# Armed civilians



## kgoffin (Aug 29, 2012)

Armed citizen "saves the day" using a gun.  It's almost like guns are just tools in the hands of either good people or bad people.

http://www.wokv.com/news/news/local/customer-shoots-robber-dead/nRLjK/


----------



## Takai (Aug 29, 2012)

kgoffin said:


> Armed citizen "saves the day" using a gun.  It's almost like guns are just tools in the hands of either good people or bad people.



That's because they are.


----------



## kgoffin (Aug 29, 2012)

Exactly! Sorry, my sarcasm for anti gun crowd didn't come through there, and the quotes were a quote from the police in the article.  Most of the time when I see articles about CCW it is people freaking out about how society is about to regress to the "wild wild west" and acting as though responsible gun owners have less impulse control than a 5 year old who just slammed a bottle of mt. dew.


----------



## WC_lun (Aug 30, 2012)

Speaking for myself, it isn't the majority of CCW people I worry about.  It is the ones who do not have the mental proclivity to hold that weapon of life and death.  My best friend carries.  Got no issue with it.  He's responsible and never pulls his gun in anger.  He also trains to upkeep his skills. Then I have a friend who likes to fantasize about using his gun.  He looks for excuses.  He has no bussiness carrying and I fear one day he will hurt someone or be hurt.  He also rarely trains in firearms.  Then there was a nieghbor of mine.  Six blocks from the house, she gets into a car accident.  She cut a guy off.  The guy was visibly upset, but not threatening her.  However, she read threat into his upset and shot him 5 times.  She is now doing time for manslaughter.
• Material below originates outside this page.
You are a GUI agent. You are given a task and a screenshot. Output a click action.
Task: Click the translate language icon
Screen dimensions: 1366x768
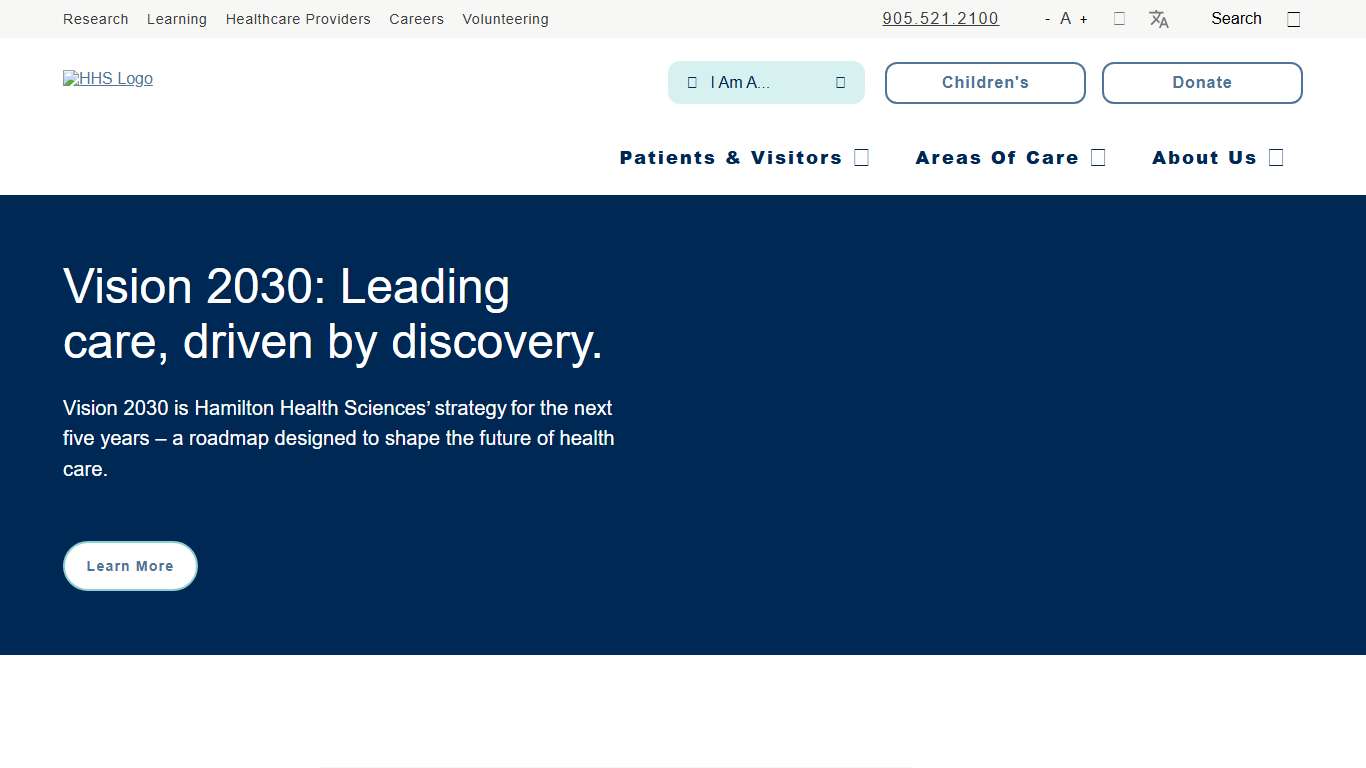coord(1158,19)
People are people.  That means you get the responsible and the irresponsible.  Using the last two instances in the above paragraph would not be a good reason to revoke conceal and carry for my best friend.  There might be things that can be discussed which in the end would slow the procurement of firearms for those not able to handle the responsibility.  However, using limited examples on either side then demanding an absolute doesn't make much sense.


----------



## Carol (Aug 30, 2012)

" A dead robber on the scene" and the accomplice -- not the citizen -- will be answering to the felony murder charge.  Somewhere, Coop is smiling.


----------



## Kong Soo Do (Oct 22, 2012)

I believe Jefferson stated that "an armed society is a polite society".  I'm in full support of trained, law abiding citizens being armed.  Throws a monkey wrench in the plans of the bad guys.


----------



## Bill Mattocks (Oct 22, 2012)

Kong Soo Do said:


> I believe Jefferson stated that "an armed society is a polite society".  I'm in full support of trained, law abiding citizens being armed.  Throws a monkey wrench in the plans of the bad guys.
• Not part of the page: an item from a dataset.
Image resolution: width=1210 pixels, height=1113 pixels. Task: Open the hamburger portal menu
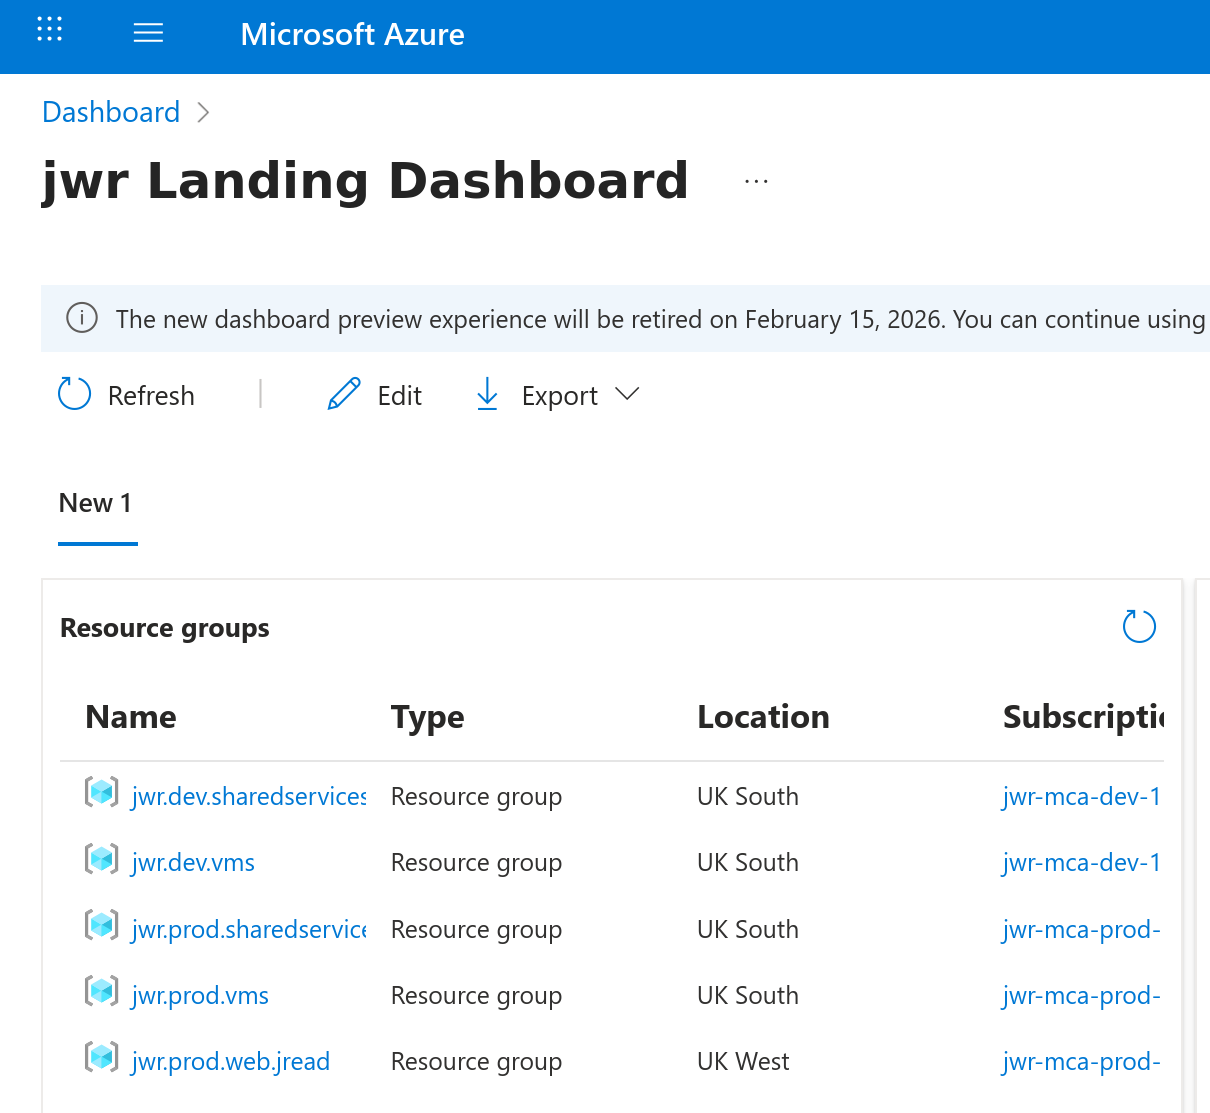[x=148, y=33]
I think it was Robert Heinlein, a noted science fiction author.  But the sentiment is a good one.


----------



## lklawson (Oct 22, 2012)

While I don't recall Jefferson mentioning anything about the politeness of an armed society, he did specify that it was a generally safer society.  Safer from criminals, invading armies, and governmental tyranny.

In my research, I've come to conclude that an armed society isn't necessarily any more "polite."   Politeness is a result of everyone understanding the potential consequences of their actions.  There are many reasons why the consequence of "death" may be accepted.  Historically, in the U.S., there were times when the *potential *consequence of death as a result of criminal action was far less sure that the *certain *consequence of starvation or immediate loss of livelihood from inaction.  In other words, "He *might *shoot me but I'm *sure *to starve if I don't rob him" has a certain definable weight.  Another historical reasons that the potential consequence of death may be accepted is the general lack of hope.  During 18th-19th Century Ireland, most of the young men and young women were socially disenfranchised and were more or less doomed to never be a landholder and always at the bottom of the social ladder.  Non-heir men were sometimes called "boy" throughout their entire life, for instance.  At that point you kinda think, "Live fast, die young."  Another historic reason is the general believe that life is cheap and you're likely to die young anyway.  This was pretty common among the inner-city poor of the 19th Century and, in fact, is still common today.  Yet another reason to ignore the potential consequence of death is if the loss of social status would be intolerable.  This didn't just apply to Landed Gentry engaging in duels, it applies to street gangs and every social strata in between.

Lots of other reasons, of course.  Money, politics, religion, etc.  You get the idea.

Peace favor your sword,
Kirk


----------